_What is expected:_
Format each line of the data below as a string in a single JSON list, one string per line, in order, leaving out blank lines.

_Data records:_
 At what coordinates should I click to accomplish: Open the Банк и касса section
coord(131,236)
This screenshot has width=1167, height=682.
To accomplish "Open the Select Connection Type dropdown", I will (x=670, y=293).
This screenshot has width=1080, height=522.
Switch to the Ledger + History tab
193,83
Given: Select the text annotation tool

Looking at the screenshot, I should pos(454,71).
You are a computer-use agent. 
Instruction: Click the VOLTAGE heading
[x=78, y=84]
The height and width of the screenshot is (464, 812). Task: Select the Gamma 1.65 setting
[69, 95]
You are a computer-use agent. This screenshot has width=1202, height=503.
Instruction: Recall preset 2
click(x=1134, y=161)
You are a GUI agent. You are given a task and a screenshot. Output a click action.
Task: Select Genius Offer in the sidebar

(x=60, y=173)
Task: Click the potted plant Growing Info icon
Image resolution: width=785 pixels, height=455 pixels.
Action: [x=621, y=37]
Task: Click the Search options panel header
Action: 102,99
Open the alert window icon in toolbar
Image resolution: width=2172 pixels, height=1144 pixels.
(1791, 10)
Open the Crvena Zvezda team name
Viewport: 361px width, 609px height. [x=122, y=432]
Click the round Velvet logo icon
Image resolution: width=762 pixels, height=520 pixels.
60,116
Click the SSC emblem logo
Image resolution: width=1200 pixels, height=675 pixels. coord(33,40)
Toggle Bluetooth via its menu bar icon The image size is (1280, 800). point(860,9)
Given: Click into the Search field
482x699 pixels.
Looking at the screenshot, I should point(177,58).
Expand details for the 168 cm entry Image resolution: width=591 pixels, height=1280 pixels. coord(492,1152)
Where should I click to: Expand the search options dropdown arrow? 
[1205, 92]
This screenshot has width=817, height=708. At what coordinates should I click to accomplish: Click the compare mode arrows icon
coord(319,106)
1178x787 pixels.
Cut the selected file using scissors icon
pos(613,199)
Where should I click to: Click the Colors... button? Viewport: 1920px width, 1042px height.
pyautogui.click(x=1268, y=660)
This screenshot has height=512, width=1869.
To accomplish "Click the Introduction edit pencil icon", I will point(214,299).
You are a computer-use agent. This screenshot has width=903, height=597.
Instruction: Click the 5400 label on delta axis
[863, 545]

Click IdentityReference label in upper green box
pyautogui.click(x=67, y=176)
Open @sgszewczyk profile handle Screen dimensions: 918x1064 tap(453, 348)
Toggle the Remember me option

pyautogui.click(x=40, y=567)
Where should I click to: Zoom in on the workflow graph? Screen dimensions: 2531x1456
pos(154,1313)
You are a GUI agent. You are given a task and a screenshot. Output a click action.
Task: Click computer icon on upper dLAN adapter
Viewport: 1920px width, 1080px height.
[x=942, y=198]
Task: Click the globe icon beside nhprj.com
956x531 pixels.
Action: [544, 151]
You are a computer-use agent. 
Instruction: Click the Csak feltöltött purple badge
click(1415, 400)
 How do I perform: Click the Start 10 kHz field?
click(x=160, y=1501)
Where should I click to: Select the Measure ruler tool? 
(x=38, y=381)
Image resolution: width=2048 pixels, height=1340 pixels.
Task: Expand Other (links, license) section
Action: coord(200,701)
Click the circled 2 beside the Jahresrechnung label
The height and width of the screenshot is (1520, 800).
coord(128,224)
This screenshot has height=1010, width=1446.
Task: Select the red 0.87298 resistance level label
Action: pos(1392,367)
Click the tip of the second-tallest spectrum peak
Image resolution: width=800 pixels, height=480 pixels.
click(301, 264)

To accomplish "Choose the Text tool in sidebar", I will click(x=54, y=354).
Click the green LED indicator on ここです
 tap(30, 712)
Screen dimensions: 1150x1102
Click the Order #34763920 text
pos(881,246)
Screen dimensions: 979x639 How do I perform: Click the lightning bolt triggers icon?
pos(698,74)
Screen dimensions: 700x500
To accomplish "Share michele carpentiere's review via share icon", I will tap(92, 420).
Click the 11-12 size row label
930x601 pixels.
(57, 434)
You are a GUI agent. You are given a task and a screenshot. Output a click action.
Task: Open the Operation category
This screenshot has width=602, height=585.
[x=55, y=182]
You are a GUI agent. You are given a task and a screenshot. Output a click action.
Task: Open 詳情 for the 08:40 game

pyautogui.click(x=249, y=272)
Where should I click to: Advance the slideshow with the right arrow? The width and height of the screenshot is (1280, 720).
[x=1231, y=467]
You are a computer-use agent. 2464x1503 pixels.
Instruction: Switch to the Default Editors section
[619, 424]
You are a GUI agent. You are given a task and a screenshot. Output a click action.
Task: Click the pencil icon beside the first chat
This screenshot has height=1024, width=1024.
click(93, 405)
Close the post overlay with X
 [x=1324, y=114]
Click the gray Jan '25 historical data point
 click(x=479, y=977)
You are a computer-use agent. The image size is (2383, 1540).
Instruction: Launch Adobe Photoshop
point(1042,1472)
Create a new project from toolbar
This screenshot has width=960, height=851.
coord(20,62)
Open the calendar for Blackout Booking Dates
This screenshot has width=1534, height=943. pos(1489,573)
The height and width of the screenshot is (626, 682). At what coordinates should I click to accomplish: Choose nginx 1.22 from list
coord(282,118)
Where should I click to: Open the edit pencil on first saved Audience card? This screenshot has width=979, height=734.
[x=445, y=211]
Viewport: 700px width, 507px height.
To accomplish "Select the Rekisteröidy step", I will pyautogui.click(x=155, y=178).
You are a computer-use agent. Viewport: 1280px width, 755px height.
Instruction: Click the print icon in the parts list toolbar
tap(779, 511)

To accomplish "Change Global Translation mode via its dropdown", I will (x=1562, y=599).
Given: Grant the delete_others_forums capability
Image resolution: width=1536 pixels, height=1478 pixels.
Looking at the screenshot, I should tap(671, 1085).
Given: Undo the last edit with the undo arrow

_Complete output:_
[
  " At what coordinates should I click to accomplish: Open the Банк и касса section",
  "coord(131,236)",
  "This screenshot has width=1167, height=682.",
  "To accomplish \"Open the Select Connection Type dropdown\", I will (x=670, y=293).",
  "This screenshot has width=1080, height=522.",
  "Switch to the Ledger + History tab",
  "193,83",
  "Given: Select the text annotation tool",
  "Looking at the screenshot, I should pos(454,71).",
  "You are a computer-use agent. ",
  "Instruction: Click the VOLTAGE heading",
  "[x=78, y=84]",
  "The height and width of the screenshot is (464, 812). Task: Select the Gamma 1.65 setting",
  "[69, 95]",
  "You are a computer-use agent. This screenshot has width=1202, height=503.",
  "Instruction: Recall preset 2",
  "click(x=1134, y=161)",
  "You are a GUI agent. You are given a task and a screenshot. Output a click action.",
  "Task: Select Genius Offer in the sidebar",
  "(x=60, y=173)",
  "Task: Click the potted plant Growing Info icon",
  "Image resolution: width=785 pixels, height=455 pixels.",
  "Action: [x=621, y=37]",
  "Task: Click the Search options panel header",
  "Action: 102,99",
  "Open the alert window icon in toolbar",
  "Image resolution: width=2172 pixels, height=1144 pixels.",
  "(1791, 10)",
  "Open the Crvena Zvezda team name",
  "Viewport: 361px width, 609px height. [x=122, y=432]",
  "Click the round Velvet logo icon",
  "Image resolution: width=762 pixels, height=520 pixels.",
  "60,116",
  "Click the SSC emblem logo",
  "Image resolution: width=1200 pixels, height=675 pixels. coord(33,40)",
  "Toggle Bluetooth via its menu bar icon The image size is (1280, 800). point(860,9)",
  "Given: Click into the Search field",
  "482x699 pixels.",
  "Looking at the screenshot, I should point(177,58).",
  "Expand details for the 168 cm entry Image resolution: width=591 pixels, height=1280 pixels. coord(492,1152)",
  "Where should I click to: Expand the search options dropdown arrow? ",
  "[1205, 92]",
  "This screenshot has width=817, height=708. At what coordinates should I click to accomplish: Click the compare mode arrows icon",
  "coord(319,106)",
  "1178x787 pixels.",
  "Cut the selected file using scissors icon",
  "pos(613,199)",
  "Where should I click to: Click the Colors... button? Viewport: 1920px width, 1042px height.",
  "pyautogui.click(x=1268, y=660)",
  "This screenshot has height=512, width=1869.",
  "To accomplish \"Click the Introduction edit pencil icon\", I will point(214,299).",
  "You are a computer-use agent. This screenshot has width=903, height=597.",
  "Instruction: Click the 5400 label on delta axis",
  "[863, 545]",
  "Click IdentityReference label in upper green box",
  "pyautogui.click(x=67, y=176)",
  "Open @sgszewczyk profile handle Screen dimensions: 918x1064 tap(453, 348)",
  "Toggle the Remember me option",
  "pyautogui.click(x=40, y=567)",
  "Where should I click to: Zoom in on the workflow graph? Screen dimensions: 2531x1456",
  "pos(154,1313)",
  "You are a GUI agent. You are given a task and a screenshot. Output a click action.",
  "Task: Click computer icon on upper dLAN adapter",
  "Viewport: 1920px width, 1080px height.",
  "[x=942, y=198]",
  "Task: Click the globe icon beside nhprj.com",
  "956x531 pixels.",
  "Action: [544, 151]",
  "You are a computer-use agent. ",
  "Instruction: Click the Csak feltöltött purple badge",
  "click(1415, 400)",
  " How do I perform: Click the Start 10 kHz field?",
  "click(x=160, y=1501)",
  "Where should I click to: Select the Measure ruler tool? ",
  "(x=38, y=381)",
  "Image resolution: width=2048 pixels, height=1340 pixels.",
  "Task: Expand Other (links, license) section",
  "Action: coord(200,701)",
  "Click the circled 2 beside the Jahresrechnung label",
  "The height and width of the screenshot is (1520, 800).",
  "coord(128,224)",
  "This screenshot has height=1010, width=1446.",
  "Task: Select the red 0.87298 resistance level label",
  "Action: pos(1392,367)",
  "Click the tip of the second-tallest spectrum peak",
  "Image resolution: width=800 pixels, height=480 pixels.",
  "click(301, 264)",
  "To accomplish \"Choose the Text tool in sidebar\", I will click(x=54, y=354).",
  "Click the green LED indicator on ここです",
  " tap(30, 712)",
  "Screen dimensions: 1150x1102",
  "Click the Order #34763920 text",
  "pos(881,246)",
  "Screen dimensions: 979x639 How do I perform: Click the lightning bolt triggers icon?",
  "pos(698,74)",
  "Screen dimensions: 700x500",
  "To accomplish \"Share michele carpentiere's review via share icon\", I will tap(92, 420).",
  "Click the 11-12 size row label",
  "930x601 pixels.",
  "(57, 434)",
  "You are a GUI agent. You are given a task and a screenshot. Output a click action.",
  "Task: Open the Operation category",
  "This screenshot has width=602, height=585.",
  "[x=55, y=182]",
  "You are a GUI agent. You are given a task and a screenshot. Output a click action.",
  "Task: Open 詳情 for the 08:40 game",
  "pyautogui.click(x=249, y=272)",
  "Where should I click to: Advance the slideshow with the right arrow? The width and height of the screenshot is (1280, 720).",
  "[x=1231, y=467]",
  "You are a computer-use agent. 2464x1503 pixels.",
  "Instruction: Switch to the Default Editors section",
  "[619, 424]",
  "You are a GUI agent. You are given a task and a screenshot. Output a click action.",
  "Task: Click the pencil icon beside the first chat",
  "This screenshot has height=1024, width=1024.",
  "click(93, 405)",
  "Close the post overlay with X",
  " [x=1324, y=114]",
  "Click the gray Jan '25 historical data point",
  " click(x=479, y=977)",
  "You are a computer-use agent. The image size is (2383, 1540).",
  "Instruction: Launch Adobe Photoshop",
  "point(1042,1472)",
  "Create a new project from toolbar",
  "This screenshot has width=960, height=851.",
  "coord(20,62)",
  "Open the calendar for Blackout Booking Dates",
  "This screenshot has width=1534, height=943. pos(1489,573)",
  "The height and width of the screenshot is (626, 682). At what coordinates should I click to accomplish: Choose nginx 1.22 from list",
  "coord(282,118)",
  "Where should I click to: Open the edit pencil on first saved Audience card? This screenshot has width=979, height=734.",
  "[x=445, y=211]",
  "Viewport: 700px width, 507px height.",
  "To accomplish \"Select the Rekisteröidy step\", I will pyautogui.click(x=155, y=178).",
  "You are a computer-use agent. Viewport: 1280px width, 755px height.",
  "Instruction: Click the print icon in the parts list toolbar",
  "tap(779, 511)",
  "To accomplish \"Change Global Translation mode via its dropdown\", I will (x=1562, y=599).",
  "Given: Grant the delete_others_forums capability",
  "Image resolution: width=1536 pixels, height=1478 pixels.",
  "Looking at the screenshot, I should tap(671, 1085).",
  "Given: Undo the last edit with the undo arrow"
]